Reputation: 633
I'm trying to improve my script in which I hope to match characters in input.txt
(column 4: H1
, 2HB
, CA
, HB3
) to dictionary.txt
and replace with appropriate characters from dictionary.txt
(column 2: H
, HB
, C
, 3HB
). Using dictionary.txt
as a dictionary:
input.txt
1 N 22 H1 MET
1 H 32 2HB MET
1 C 40 CA MET
2 H 35 HB3 ASP
dictionary.txt
MET H H1
MET HB 2HB
MET C CA
ASP 3HB HB3
output
1 N 22 H MET
1 H 32 HB MET
1 C 40 C MET
2 H 35 3HB ASP
I'm trying to approach this by first matching the word in input.txt
(MET) and dictionary.txt
(MET) and then performing the substitution. This is what I've written so far:
#!/usr/bin/perl
use strict;
use warnings;
my %dictionary;
open my $dic_fh, '<', 'dictionary.txt' or die "Can't open file: $!";
while (my $ref = <$dic_fh>) {
chomp $ref;
my @columns = split(/\t/, $ref);
my $res_name = $columns[0];
my $ref_nuc = $columns[1];
$dictionary{$res_name} = {$ref_nuc};
open my $in_fh, '<', 'input.txt' or die "Can't open file: $!";
while (my $line = <$in_fh>) {
chomp $line;
my @columns = split(/\t/, $line);
my @name = $columns[3];
if (my $name eq $res_name) {
my $line = $_;
foreach my $res_name (keys %dictionary) {
$line =~ s/$name/$dictionary{$ref_nuc}/;
}
print $line;
}
}
}
Upvotes: 1
Views: 118
Reputation: 126722
The problem seems to be that you are assigning the single field $columns[3]
to array @name
, and then expecting to find it in $name
, which is a separate variable altogether. You even declare $name
at the point of the comparison
You are also executing the statement
$line =~ s/$name/$dictionary{$ref_nuc}/;
once for each key in the hash. That is unnecessary: it needs to be done only once. It is also better to change the value of $columns[3]

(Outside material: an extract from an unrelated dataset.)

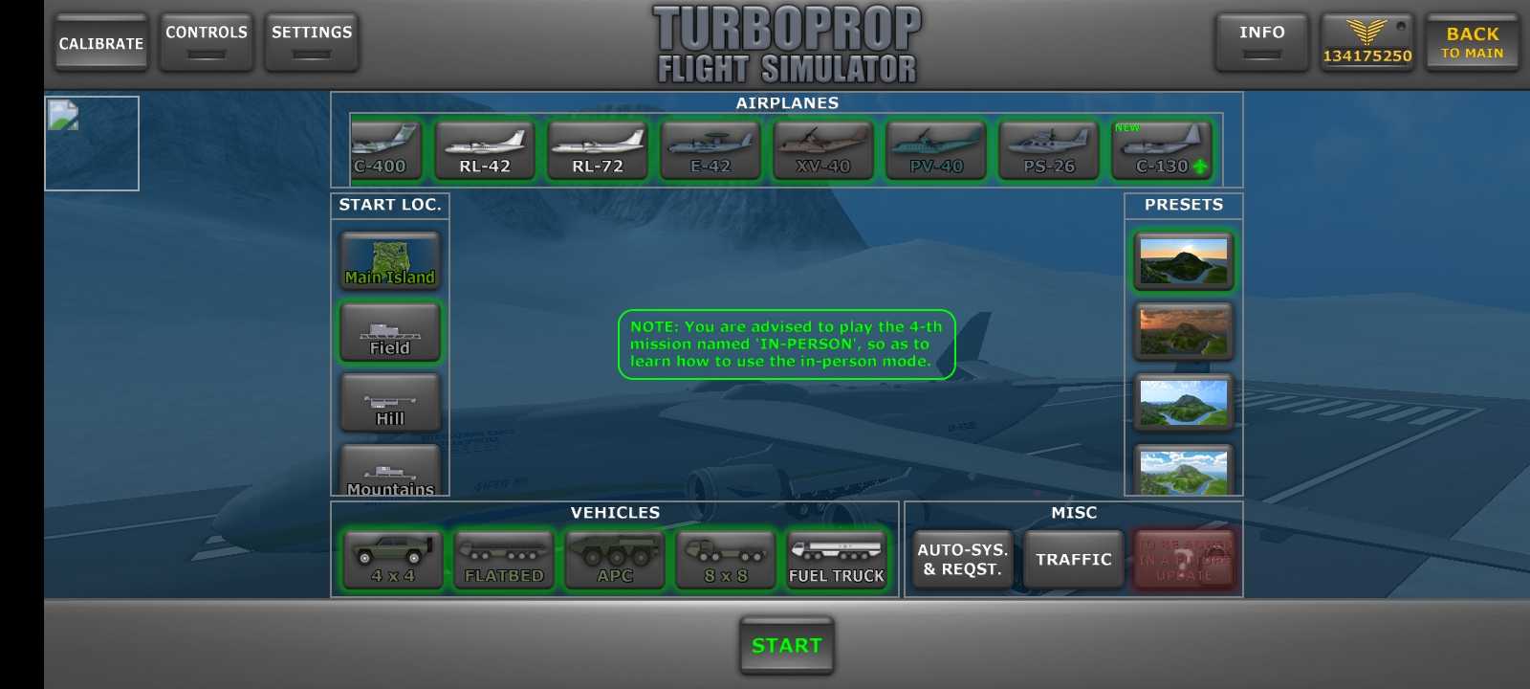Choose the Flatbed vehicle
1530x689 pixels.
click(x=504, y=560)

to $dictionary{$columns[3]}
instead of doing a search and replace on the whole line, as the target string may appear in other columns that you don't want to modify
It is very simple to do by building a dictionary hash and replacing the fourth field of the input file with its dictionary lookup
use strict;
use warnings;
use 5.010;
use autodie;
open my $fh, '<', 'dictionary.txt';
my %dict;
while ( <$fh> ) {
my ($k, $v) = (split)[2,1];
$dict{$k} = $v;
}
open $fh, '<', 'input.txt';
while ( <$fh> ) {
my @fields = split;
$fields[3] = $dict{$fields[3]};
say join "\t", @fields;
}
output
1 N 22 H MET
1 H 32 HB MET
1 C 40 C MET
2 H 35 3HB ASP
Upvotes: 3